А Кузьма Иванович проговорил меланхолично: «Все умрем». Это прозвучало у него как прогноз, но никому и в голову не пришло, насколько этот прогноз получился краткосрочный.
– Черт, опаздываем, – сказал Кронид.
– А чего ты беспокоишься? – спросил Кузьма Иваныч. – Он же у нас – заговоренный?
– Береженого Бог бережет.
– Да его и так Бог бережет… – заметил Кузьма Иванович, а Динара вдруг, впервые за все время, сказала с заднего сиденья незнакомым, словно сорванным, голосом:
– Да перестаньте вы болтать!..
И тут все они увидели на обочине «адиабату» с распахнутой правой дверцей.)

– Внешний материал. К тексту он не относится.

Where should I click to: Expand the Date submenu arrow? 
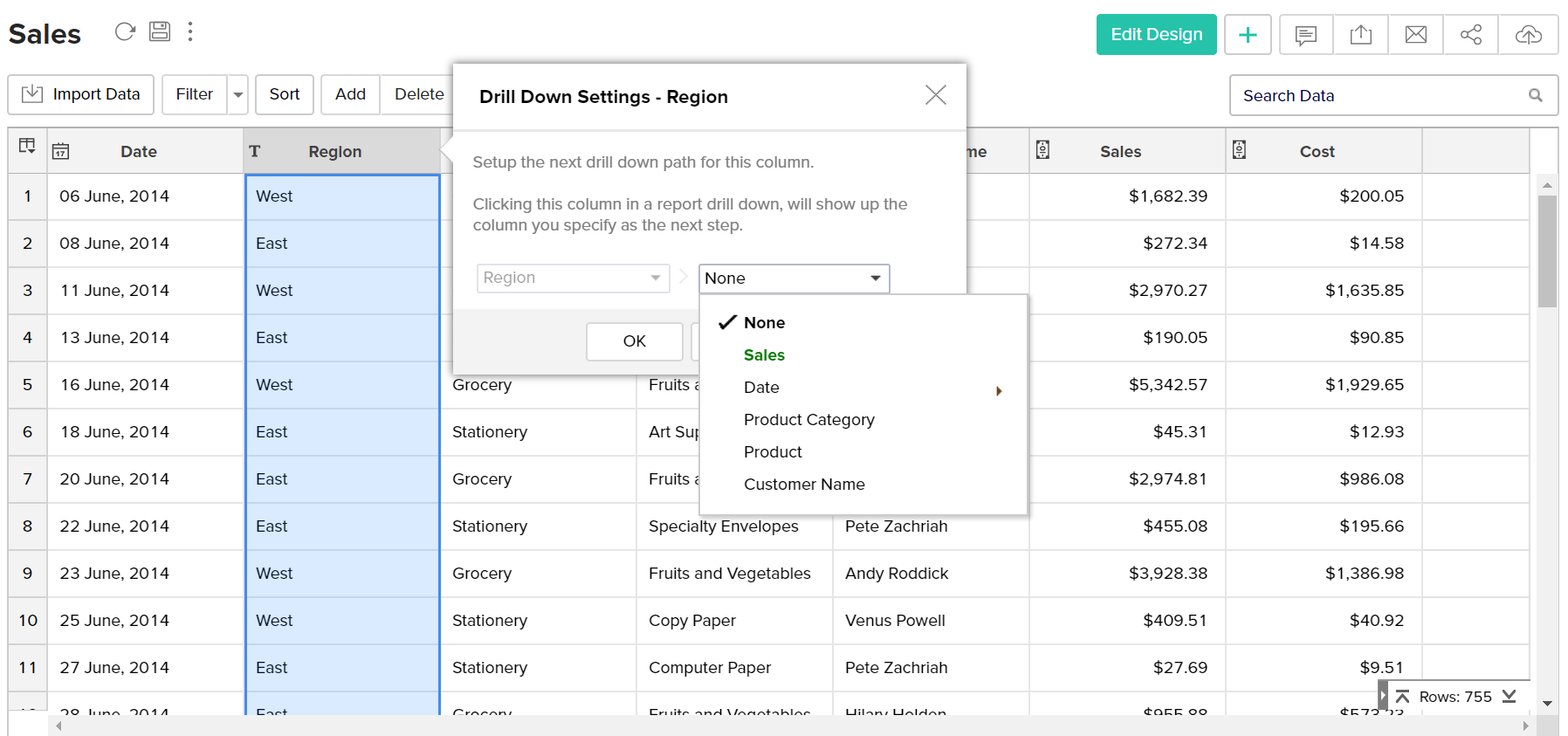pyautogui.click(x=999, y=391)
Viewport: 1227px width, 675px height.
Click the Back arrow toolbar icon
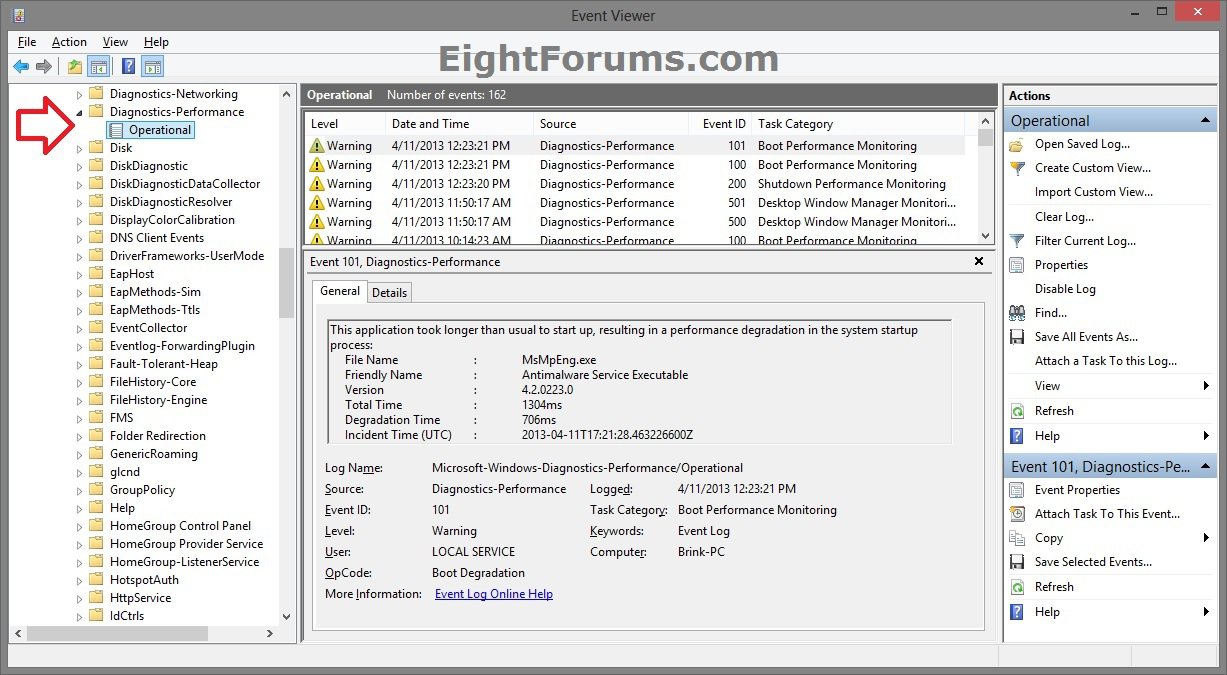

Ничего этого он не видел и не слышал. Он не мог бы этого услышать даже если бы находился совсем рядом с ними, в ихнем салоне, под капельницей и с кислородной маской на лице. Ему казалось, что он сидит на старом полуразвалившемся стуле, в маленькой четырехметровой комнатенке Виконта, рядом с самим Виконтом, копающемся в древней чаше, полной курительных трубок, антикварные бокалы отсвечивают рубином (или топазом), позади половина жизни, впереди – другая, полная скрытого смысла, и Виконт говорит в своей обычной пренебрежительной манере: «Можно знать свое предназначение и – не понимать его. Так даже лучше, ибо сказано: Я ВСПОМИНАЮ СОЛНЦЕ… И ВОТЩЕ СТРЕМЛЮСЬ ЗАБЫТЬ, ЧТО ТАЙНА НЕКРАСИВА. Тайна некрасива, мой Стак. Тайна всегда некрасива. И если ты хочешь иметь дешевую колбасу, тебе придется делать ее из человечины…»
– Нет! – сказал он решительно, и в ту же секунду маленькое, почти микроскопическое, пятнышко омертвленной ткани Варолиева моста остановило его дыхание…
Пальцы сожми, успел он подумать беспорядочно, уже задыхаясь, уже совсем без воздуха. Крепче. Виконта не задеть… Пальцы.